▸ Work instruction:
Transcribe every record beneath, precisely as written.

[Data items]
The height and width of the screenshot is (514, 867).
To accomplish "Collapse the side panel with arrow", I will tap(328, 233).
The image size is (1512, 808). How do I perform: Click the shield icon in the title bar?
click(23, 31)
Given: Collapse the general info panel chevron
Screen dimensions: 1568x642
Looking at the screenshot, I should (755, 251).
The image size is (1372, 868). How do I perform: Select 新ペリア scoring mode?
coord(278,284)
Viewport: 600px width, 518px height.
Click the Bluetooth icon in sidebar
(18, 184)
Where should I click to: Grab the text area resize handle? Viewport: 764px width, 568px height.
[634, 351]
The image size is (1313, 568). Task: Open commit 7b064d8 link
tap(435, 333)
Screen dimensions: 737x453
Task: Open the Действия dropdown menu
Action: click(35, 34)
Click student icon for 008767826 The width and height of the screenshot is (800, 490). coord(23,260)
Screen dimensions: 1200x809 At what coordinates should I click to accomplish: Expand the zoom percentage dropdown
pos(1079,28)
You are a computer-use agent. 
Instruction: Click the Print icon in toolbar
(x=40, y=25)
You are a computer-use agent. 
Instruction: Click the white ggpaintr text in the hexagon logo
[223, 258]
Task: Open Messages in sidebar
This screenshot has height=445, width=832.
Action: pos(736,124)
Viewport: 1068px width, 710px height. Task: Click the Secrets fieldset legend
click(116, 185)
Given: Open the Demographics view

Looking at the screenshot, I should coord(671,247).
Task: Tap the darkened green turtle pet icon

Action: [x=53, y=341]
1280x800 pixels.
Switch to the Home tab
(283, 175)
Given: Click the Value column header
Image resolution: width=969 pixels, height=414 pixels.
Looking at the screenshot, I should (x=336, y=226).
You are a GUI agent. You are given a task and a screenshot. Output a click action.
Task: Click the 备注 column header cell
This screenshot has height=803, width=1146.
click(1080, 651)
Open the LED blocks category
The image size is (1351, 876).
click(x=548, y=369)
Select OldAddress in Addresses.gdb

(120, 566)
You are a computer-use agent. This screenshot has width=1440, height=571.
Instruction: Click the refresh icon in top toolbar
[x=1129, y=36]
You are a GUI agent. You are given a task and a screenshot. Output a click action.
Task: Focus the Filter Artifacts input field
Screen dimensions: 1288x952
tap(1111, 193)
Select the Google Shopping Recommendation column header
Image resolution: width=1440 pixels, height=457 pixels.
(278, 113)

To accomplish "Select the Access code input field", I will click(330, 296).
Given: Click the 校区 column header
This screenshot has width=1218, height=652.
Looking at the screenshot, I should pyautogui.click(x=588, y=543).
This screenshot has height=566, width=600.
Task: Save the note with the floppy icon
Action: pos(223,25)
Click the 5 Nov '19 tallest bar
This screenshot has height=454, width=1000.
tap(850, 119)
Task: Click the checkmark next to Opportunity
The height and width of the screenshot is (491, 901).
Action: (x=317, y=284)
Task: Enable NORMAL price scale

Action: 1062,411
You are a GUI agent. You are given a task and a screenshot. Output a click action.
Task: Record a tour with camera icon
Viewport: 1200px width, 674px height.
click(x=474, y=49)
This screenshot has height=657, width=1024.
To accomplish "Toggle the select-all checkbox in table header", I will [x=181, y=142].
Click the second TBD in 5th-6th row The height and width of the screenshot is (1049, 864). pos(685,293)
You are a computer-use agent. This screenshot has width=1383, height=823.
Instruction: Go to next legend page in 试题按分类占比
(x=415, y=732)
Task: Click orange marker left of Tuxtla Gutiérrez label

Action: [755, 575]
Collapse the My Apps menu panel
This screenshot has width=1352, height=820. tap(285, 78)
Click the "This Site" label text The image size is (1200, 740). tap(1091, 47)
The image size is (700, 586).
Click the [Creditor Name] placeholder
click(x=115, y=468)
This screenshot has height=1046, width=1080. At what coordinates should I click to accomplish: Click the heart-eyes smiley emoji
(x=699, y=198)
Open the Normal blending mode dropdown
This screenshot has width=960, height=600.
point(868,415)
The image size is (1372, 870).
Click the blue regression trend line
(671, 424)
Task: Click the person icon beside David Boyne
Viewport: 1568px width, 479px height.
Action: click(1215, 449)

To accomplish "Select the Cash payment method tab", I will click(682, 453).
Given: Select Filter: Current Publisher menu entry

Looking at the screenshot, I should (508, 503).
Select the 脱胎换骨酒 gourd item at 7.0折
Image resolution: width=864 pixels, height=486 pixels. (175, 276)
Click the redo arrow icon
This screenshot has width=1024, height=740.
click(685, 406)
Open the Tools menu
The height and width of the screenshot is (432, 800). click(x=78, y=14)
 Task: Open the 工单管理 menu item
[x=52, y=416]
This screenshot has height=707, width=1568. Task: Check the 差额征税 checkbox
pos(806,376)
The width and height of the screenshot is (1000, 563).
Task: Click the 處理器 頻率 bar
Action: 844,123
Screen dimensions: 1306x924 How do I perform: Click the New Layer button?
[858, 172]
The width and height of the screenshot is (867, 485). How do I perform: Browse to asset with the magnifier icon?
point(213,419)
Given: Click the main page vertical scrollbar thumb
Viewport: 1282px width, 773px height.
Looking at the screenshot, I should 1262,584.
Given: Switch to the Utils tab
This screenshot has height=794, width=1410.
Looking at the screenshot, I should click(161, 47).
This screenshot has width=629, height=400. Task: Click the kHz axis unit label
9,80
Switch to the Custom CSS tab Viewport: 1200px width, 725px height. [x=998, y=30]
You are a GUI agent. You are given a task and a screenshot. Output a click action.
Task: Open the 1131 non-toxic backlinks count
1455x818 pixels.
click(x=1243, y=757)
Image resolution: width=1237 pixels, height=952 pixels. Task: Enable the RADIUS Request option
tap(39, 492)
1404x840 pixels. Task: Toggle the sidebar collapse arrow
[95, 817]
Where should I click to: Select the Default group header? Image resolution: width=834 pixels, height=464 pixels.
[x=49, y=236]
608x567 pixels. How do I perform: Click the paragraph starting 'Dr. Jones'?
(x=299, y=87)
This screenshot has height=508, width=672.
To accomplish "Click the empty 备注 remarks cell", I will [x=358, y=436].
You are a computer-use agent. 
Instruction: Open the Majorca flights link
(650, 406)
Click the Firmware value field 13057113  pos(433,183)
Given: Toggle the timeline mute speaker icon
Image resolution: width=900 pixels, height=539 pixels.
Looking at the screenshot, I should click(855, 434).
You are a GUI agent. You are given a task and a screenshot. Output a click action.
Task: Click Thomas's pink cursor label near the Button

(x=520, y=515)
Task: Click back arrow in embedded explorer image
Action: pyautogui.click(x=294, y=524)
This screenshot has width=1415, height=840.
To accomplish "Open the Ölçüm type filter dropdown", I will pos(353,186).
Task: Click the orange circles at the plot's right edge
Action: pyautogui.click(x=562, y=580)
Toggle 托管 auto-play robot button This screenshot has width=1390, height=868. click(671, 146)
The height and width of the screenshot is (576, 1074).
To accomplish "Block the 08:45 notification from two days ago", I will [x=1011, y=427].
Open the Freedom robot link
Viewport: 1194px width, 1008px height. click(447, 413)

▸ Solution for this problem:
The height and width of the screenshot is (514, 867).
To accomplish "Collapse the side panel with arrow", I will tap(328, 233).
The image size is (1512, 808). How do I perform: Click the shield icon in the title bar?
click(23, 31)
Given: Collapse the general info panel chevron
Screen dimensions: 1568x642
Looking at the screenshot, I should (755, 251).
The image size is (1372, 868). How do I perform: Select 新ペリア scoring mode?
coord(278,284)
Viewport: 600px width, 518px height.
Click the Bluetooth icon in sidebar
(18, 184)
Where should I click to: Grab the text area resize handle? Viewport: 764px width, 568px height.
[634, 351]
The image size is (1313, 568). Task: Open commit 7b064d8 link
tap(435, 333)
Screen dimensions: 737x453
Task: Open the Действия dropdown menu
Action: click(35, 34)
Click student icon for 008767826 The width and height of the screenshot is (800, 490). coord(23,260)
Screen dimensions: 1200x809 At what coordinates should I click to accomplish: Expand the zoom percentage dropdown
pos(1079,28)
You are a computer-use agent. 
Instruction: Click the Print icon in toolbar
(x=40, y=25)
You are a computer-use agent. 
Instruction: Click the white ggpaintr text in the hexagon logo
[223, 258]
Task: Open Messages in sidebar
This screenshot has height=445, width=832.
Action: pos(736,124)
Viewport: 1068px width, 710px height. Task: Click the Secrets fieldset legend
click(116, 185)
Given: Open the Demographics view

Looking at the screenshot, I should coord(671,247).
Task: Tap the darkened green turtle pet icon

Action: [x=53, y=341]
1280x800 pixels.
Switch to the Home tab
(283, 175)
Given: Click the Value column header
Image resolution: width=969 pixels, height=414 pixels.
Looking at the screenshot, I should (x=336, y=226).
You are a GUI agent. You are given a task and a screenshot. Output a click action.
Task: Click the 备注 column header cell
This screenshot has height=803, width=1146.
click(1080, 651)
Open the LED blocks category
The image size is (1351, 876).
click(x=548, y=369)
Select OldAddress in Addresses.gdb

(120, 566)
You are a computer-use agent. This screenshot has width=1440, height=571.
Instruction: Click the refresh icon in top toolbar
[x=1129, y=36]
You are a GUI agent. You are given a task and a screenshot. Output a click action.
Task: Focus the Filter Artifacts input field
Screen dimensions: 1288x952
tap(1111, 193)
Select the Google Shopping Recommendation column header
Image resolution: width=1440 pixels, height=457 pixels.
(278, 113)

To accomplish "Select the Access code input field", I will click(330, 296).
Given: Click the 校区 column header
This screenshot has width=1218, height=652.
Looking at the screenshot, I should pyautogui.click(x=588, y=543).
This screenshot has height=566, width=600.
Task: Save the note with the floppy icon
Action: pos(223,25)
Click the 5 Nov '19 tallest bar
This screenshot has height=454, width=1000.
tap(850, 119)
Task: Click the checkmark next to Opportunity
The height and width of the screenshot is (491, 901).
Action: (x=317, y=284)
Task: Enable NORMAL price scale

Action: 1062,411
You are a GUI agent. You are given a task and a screenshot. Output a click action.
Task: Record a tour with camera icon
Viewport: 1200px width, 674px height.
click(x=474, y=49)
This screenshot has height=657, width=1024.
To accomplish "Toggle the select-all checkbox in table header", I will [x=181, y=142].
Click the second TBD in 5th-6th row The height and width of the screenshot is (1049, 864). pos(685,293)
You are a computer-use agent. This screenshot has width=1383, height=823.
Instruction: Go to next legend page in 试题按分类占比
(x=415, y=732)
Task: Click orange marker left of Tuxtla Gutiérrez label

Action: [755, 575]
Collapse the My Apps menu panel
This screenshot has width=1352, height=820. tap(285, 78)
Click the "This Site" label text The image size is (1200, 740). tap(1091, 47)
The image size is (700, 586).
Click the [Creditor Name] placeholder
click(x=115, y=468)
This screenshot has height=1046, width=1080. At what coordinates should I click to accomplish: Click the heart-eyes smiley emoji
(x=699, y=198)
Open the Normal blending mode dropdown
This screenshot has width=960, height=600.
point(868,415)
The image size is (1372, 870).
Click the blue regression trend line
(671, 424)
Task: Click the person icon beside David Boyne
Viewport: 1568px width, 479px height.
Action: click(1215, 449)

To accomplish "Select the Cash payment method tab", I will click(682, 453).
Given: Select Filter: Current Publisher menu entry

Looking at the screenshot, I should (508, 503).
Select the 脱胎换骨酒 gourd item at 7.0折
Image resolution: width=864 pixels, height=486 pixels. (175, 276)
Click the redo arrow icon
This screenshot has width=1024, height=740.
click(685, 406)
Open the Tools menu
The height and width of the screenshot is (432, 800). click(x=78, y=14)
 Task: Open the 工单管理 menu item
[x=52, y=416]
This screenshot has height=707, width=1568. Task: Check the 差额征税 checkbox
pos(806,376)
The width and height of the screenshot is (1000, 563).
Task: Click the 處理器 頻率 bar
Action: 844,123
Screen dimensions: 1306x924 How do I perform: Click the New Layer button?
[858, 172]
The width and height of the screenshot is (867, 485). How do I perform: Browse to asset with the magnifier icon?
point(213,419)
Given: Click the main page vertical scrollbar thumb
Viewport: 1282px width, 773px height.
Looking at the screenshot, I should 1262,584.
Given: Switch to the Utils tab
This screenshot has height=794, width=1410.
Looking at the screenshot, I should click(161, 47).
This screenshot has width=629, height=400. Task: Click the kHz axis unit label
9,80
Switch to the Custom CSS tab Viewport: 1200px width, 725px height. [x=998, y=30]
You are a GUI agent. You are given a task and a screenshot. Output a click action.
Task: Open the 1131 non-toxic backlinks count
1455x818 pixels.
click(x=1243, y=757)
Image resolution: width=1237 pixels, height=952 pixels. Task: Enable the RADIUS Request option
tap(39, 492)
1404x840 pixels. Task: Toggle the sidebar collapse arrow
[95, 817]
Where should I click to: Select the Default group header? Image resolution: width=834 pixels, height=464 pixels.
[x=49, y=236]
608x567 pixels. How do I perform: Click the paragraph starting 'Dr. Jones'?
(x=299, y=87)
This screenshot has height=508, width=672.
To accomplish "Click the empty 备注 remarks cell", I will [x=358, y=436].
You are a computer-use agent. 
Instruction: Open the Majorca flights link
(650, 406)
Click the Firmware value field 13057113  pos(433,183)
Given: Toggle the timeline mute speaker icon
Image resolution: width=900 pixels, height=539 pixels.
Looking at the screenshot, I should click(855, 434).
You are a GUI agent. You are given a task and a screenshot. Output a click action.
Task: Click Thomas's pink cursor label near the Button

(x=520, y=515)
Task: Click back arrow in embedded explorer image
Action: pyautogui.click(x=294, y=524)
This screenshot has width=1415, height=840.
To accomplish "Open the Ölçüm type filter dropdown", I will pos(353,186).
Task: Click the orange circles at the plot's right edge
Action: pyautogui.click(x=562, y=580)
Toggle 托管 auto-play robot button This screenshot has width=1390, height=868. click(671, 146)
The height and width of the screenshot is (576, 1074).
To accomplish "Block the 08:45 notification from two days ago", I will [x=1011, y=427].
Open the Freedom robot link
Viewport: 1194px width, 1008px height. click(447, 413)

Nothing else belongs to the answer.